The intention was to make a tough beer that a miner, coal worker, and steelworker could enjoy. They looked for the no-nonsense, middle-of-the-road beer that could satisfy a thirst any time of the day. The brewers of Dortmund used a mix of the Bavarian Helles which came in a light blonde color with a gentle flavor and rich maltiness. They mixed that with the German Pils which had a better characteristic of aromatic hops and an upfront bitterness that pinched the tongue. Dortmund took those two brews and combined them to create a great middle-ground that had the rich maltiness of the Bavarian Helles along with the crisp richness and aromatic personality of a German Pilsner.

Dortmunder always has around a 5.5% alcohol level with a dark blond hue. Often you can find a biscuit, toffee, and caramel flavor to the style with a firm mouthfeel and an even, dry tone.

As the industrial revolution and industry, in general, declined in the Ruhr District, so did the sales of the Dortmunder Brew. By 1994, the famous Dortmund Union Brewery had closed its doors and merged with several other Dortmund brewers under the name Brinkhoff’s Brewery.

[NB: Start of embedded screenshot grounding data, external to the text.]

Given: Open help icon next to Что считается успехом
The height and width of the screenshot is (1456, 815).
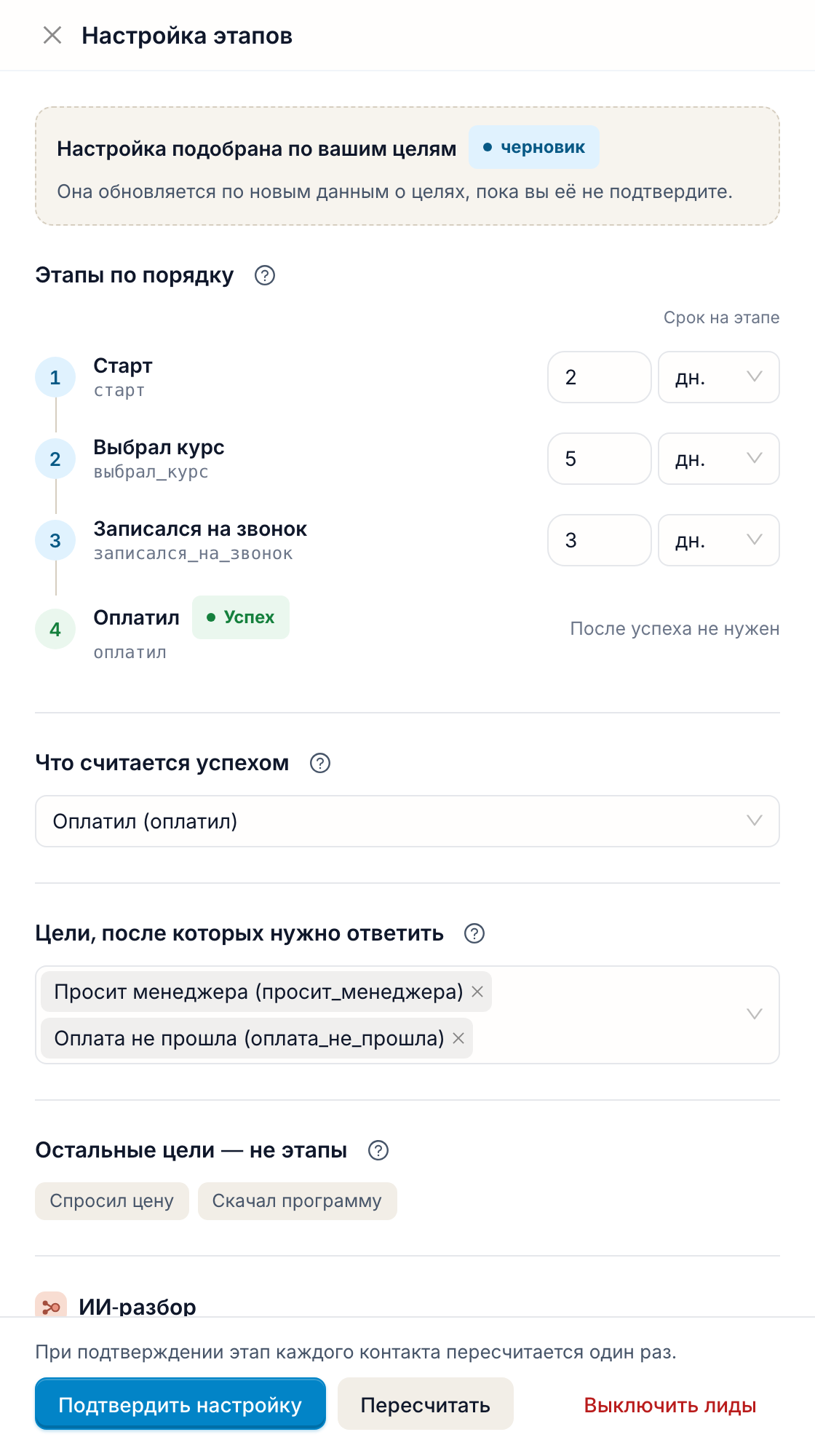Looking at the screenshot, I should (320, 763).
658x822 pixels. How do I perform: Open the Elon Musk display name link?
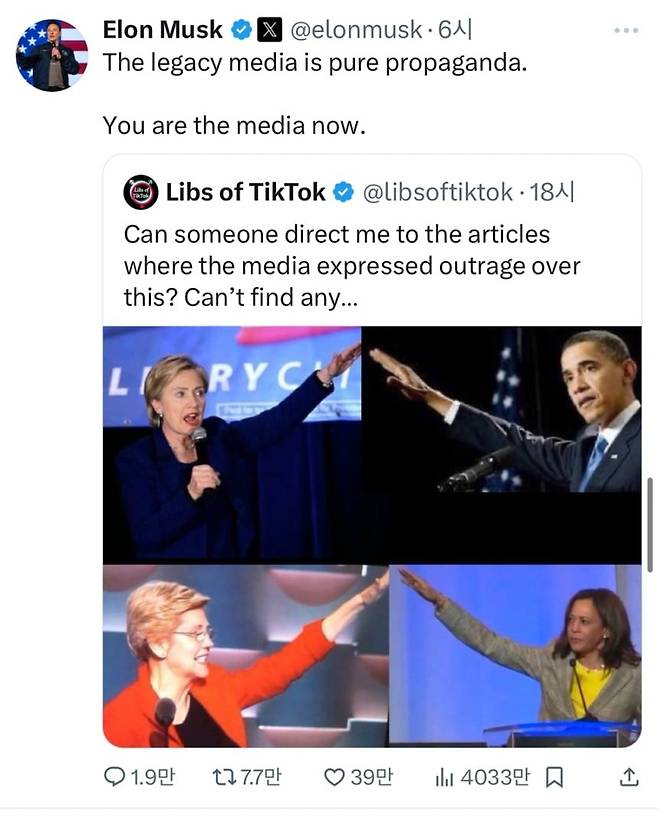coord(162,30)
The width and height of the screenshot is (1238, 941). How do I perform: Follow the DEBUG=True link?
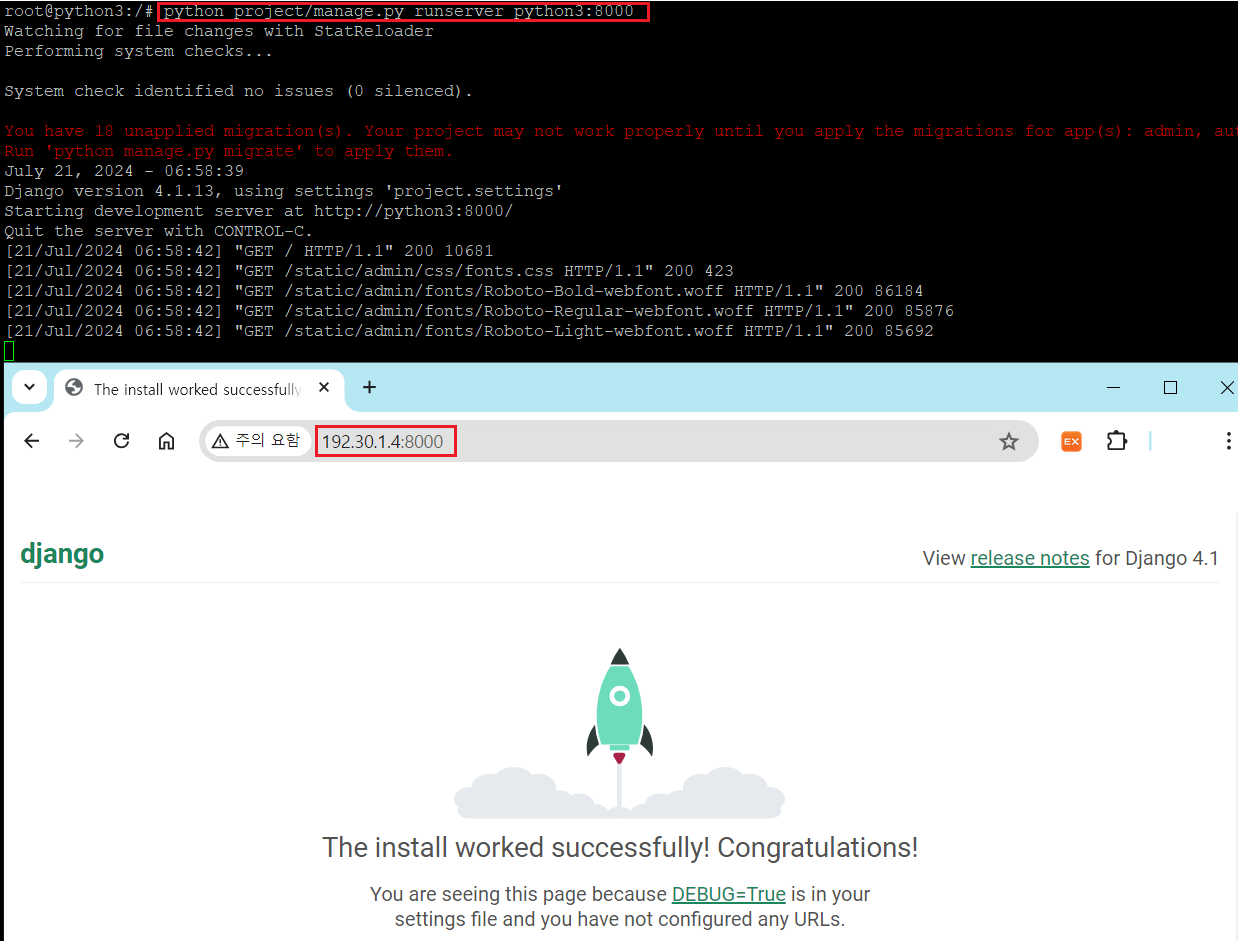coord(728,894)
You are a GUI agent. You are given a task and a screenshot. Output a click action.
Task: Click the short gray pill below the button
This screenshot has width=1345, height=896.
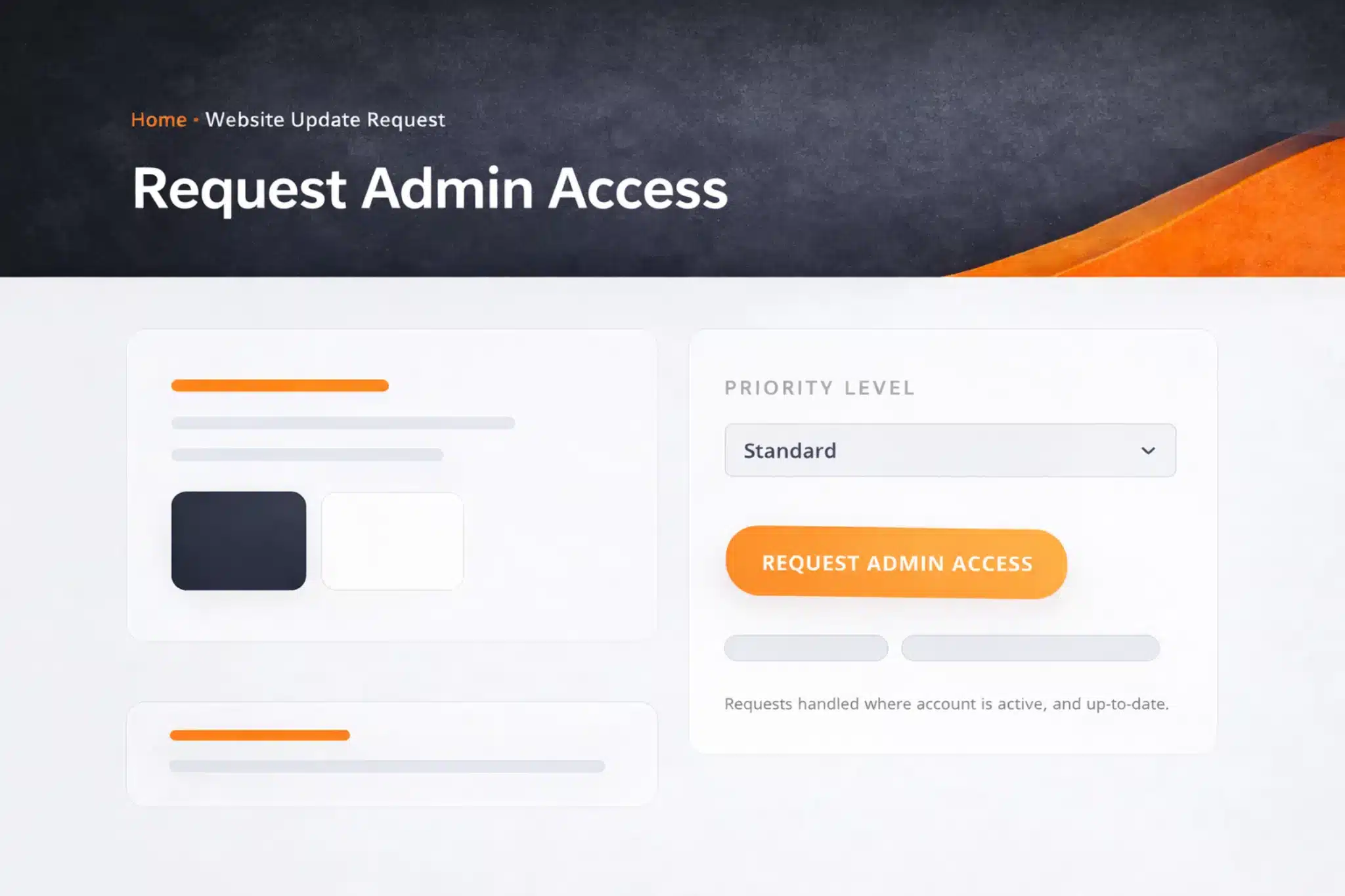click(806, 648)
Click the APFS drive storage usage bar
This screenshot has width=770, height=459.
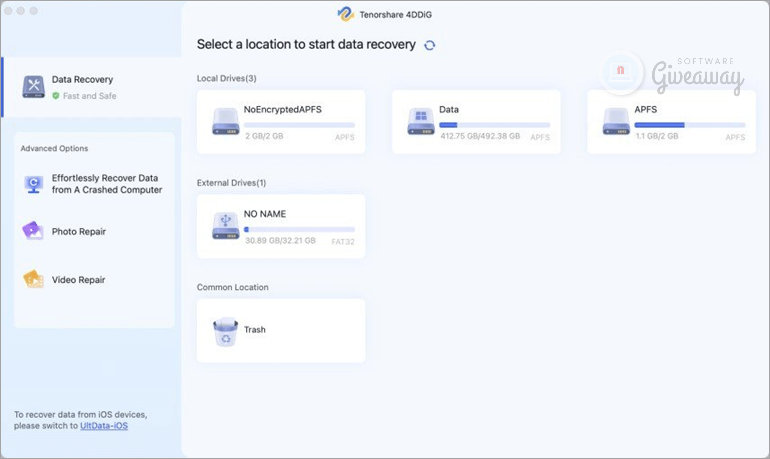[689, 125]
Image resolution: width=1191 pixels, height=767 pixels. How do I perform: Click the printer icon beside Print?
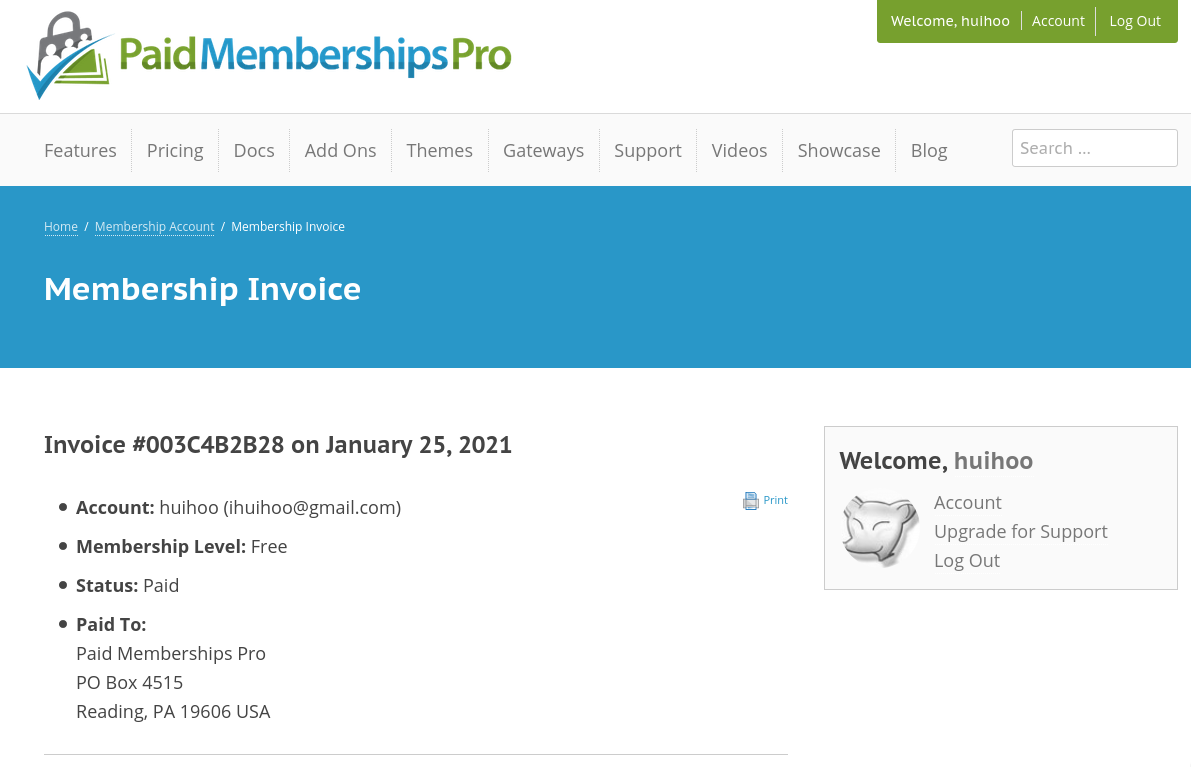click(751, 501)
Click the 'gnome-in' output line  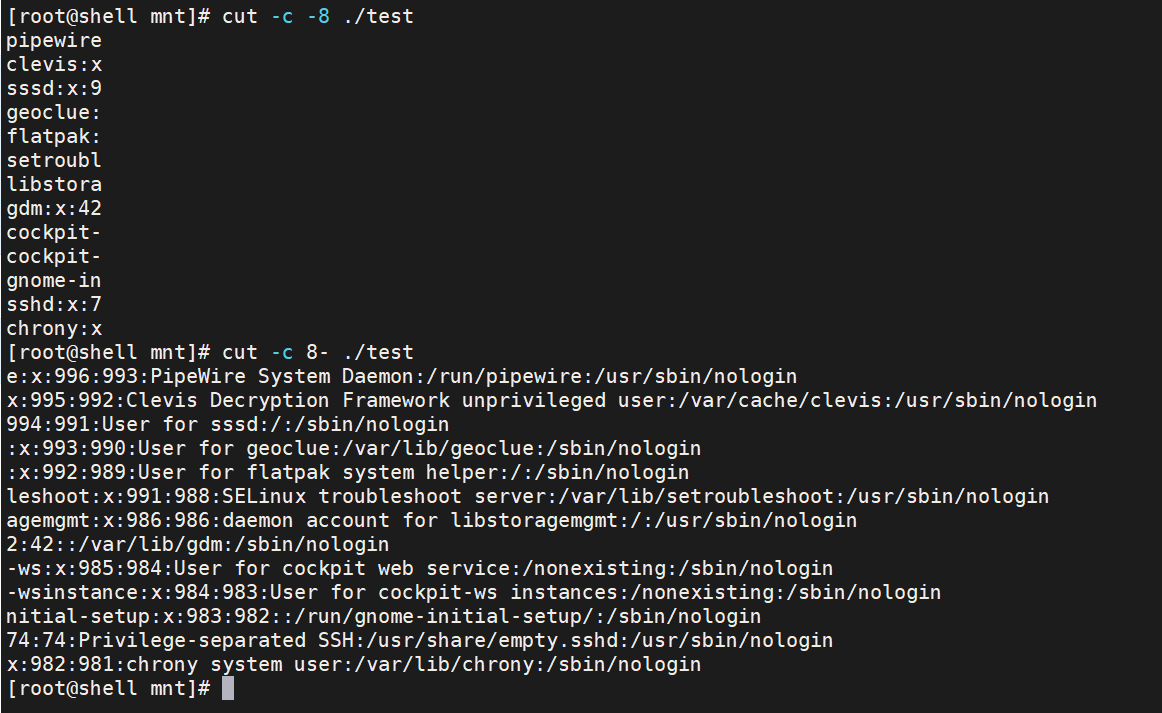tap(54, 280)
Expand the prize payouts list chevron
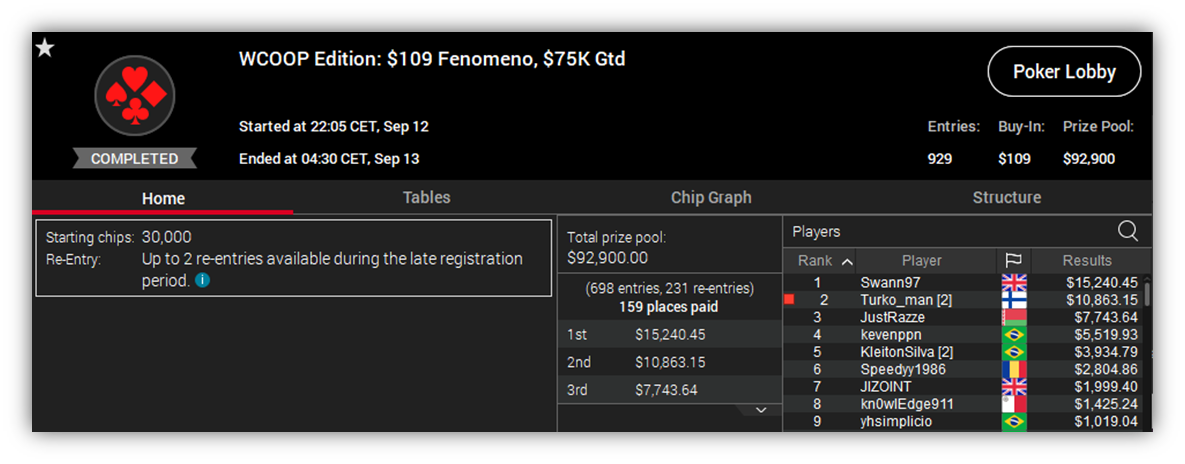Screen dimensions: 1185x464 761,410
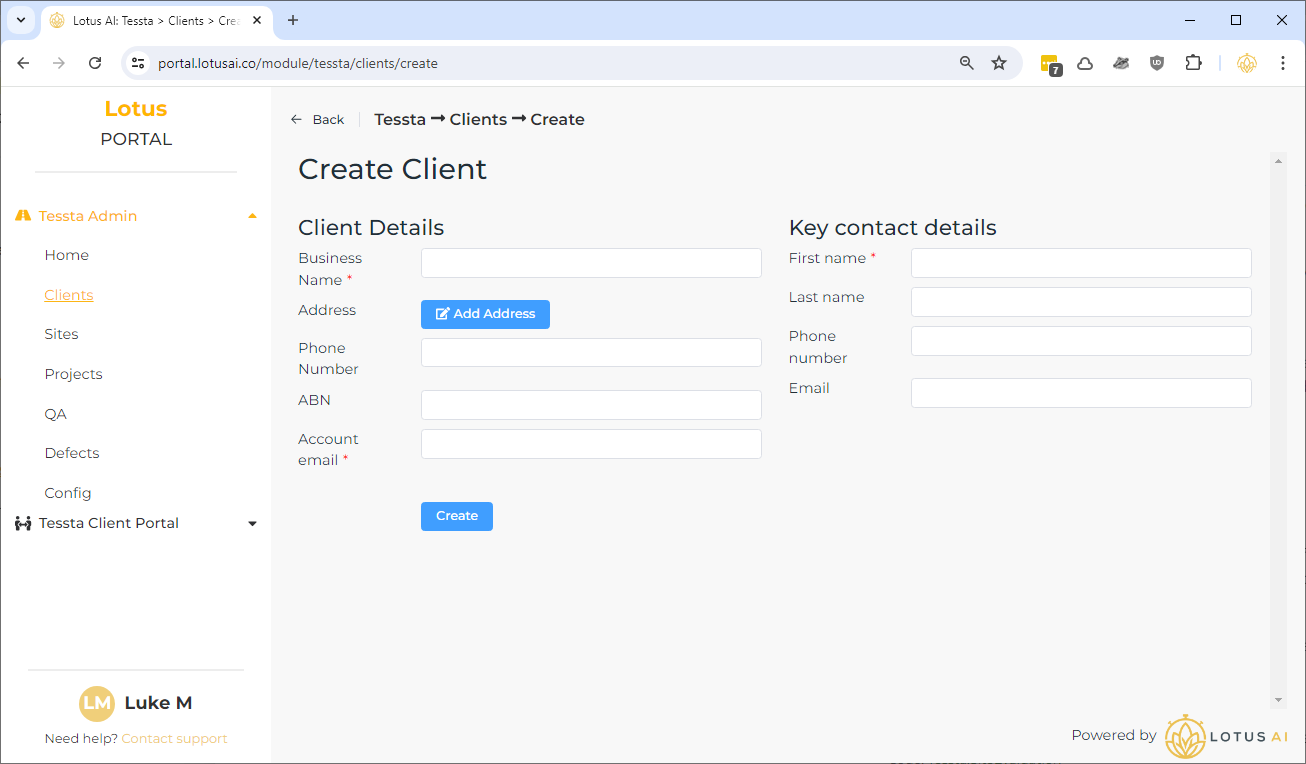Expand the Tessta Client Portal section
Screen dimensions: 1306x764
tap(252, 524)
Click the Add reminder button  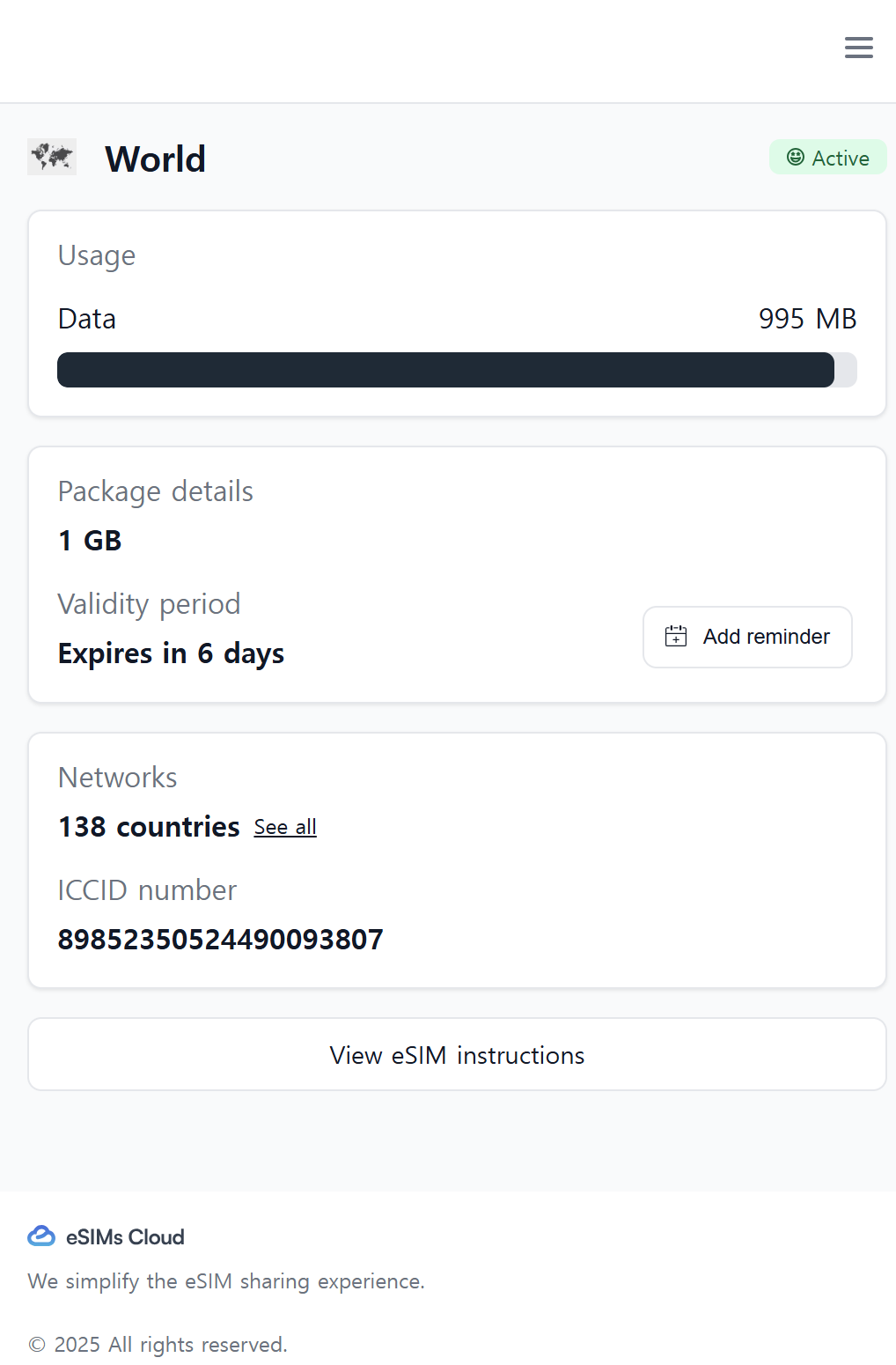(747, 637)
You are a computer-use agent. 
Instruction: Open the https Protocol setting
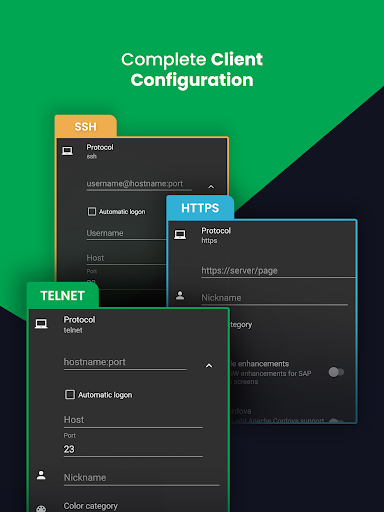pyautogui.click(x=216, y=235)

Berghoff’s Dortwunder Lager respects the style of German’s distinct brew while adding our own American twist. We created a perfectly balanced all-malt beer starting with a base of US two-row pilsner malt and a lightly-kilned Vienna and Munich malt mix to add that slight caramel flavor we love. A smooth and crisp beer with a classic flavor easy for pairing with a variety of foods or just having on its own after a hard day of work. We like to think this beer is for all of our hard-working men and women out there that put in the hard hours needed to keep this world turning.

Use a Pilsner Glass to serve Dortmunder beers.
Pilsner Glass
Despite the name, Pilsner glasses are great for any light or medium-bodied lager, such as Dortmunder, Helles, Vienna, and of course, Pilsner. The fluted shape of the glass promotes head retention and allows the delicate aromatics of lager to be released. They are also designed for drinkers to take large, refreshing gulps.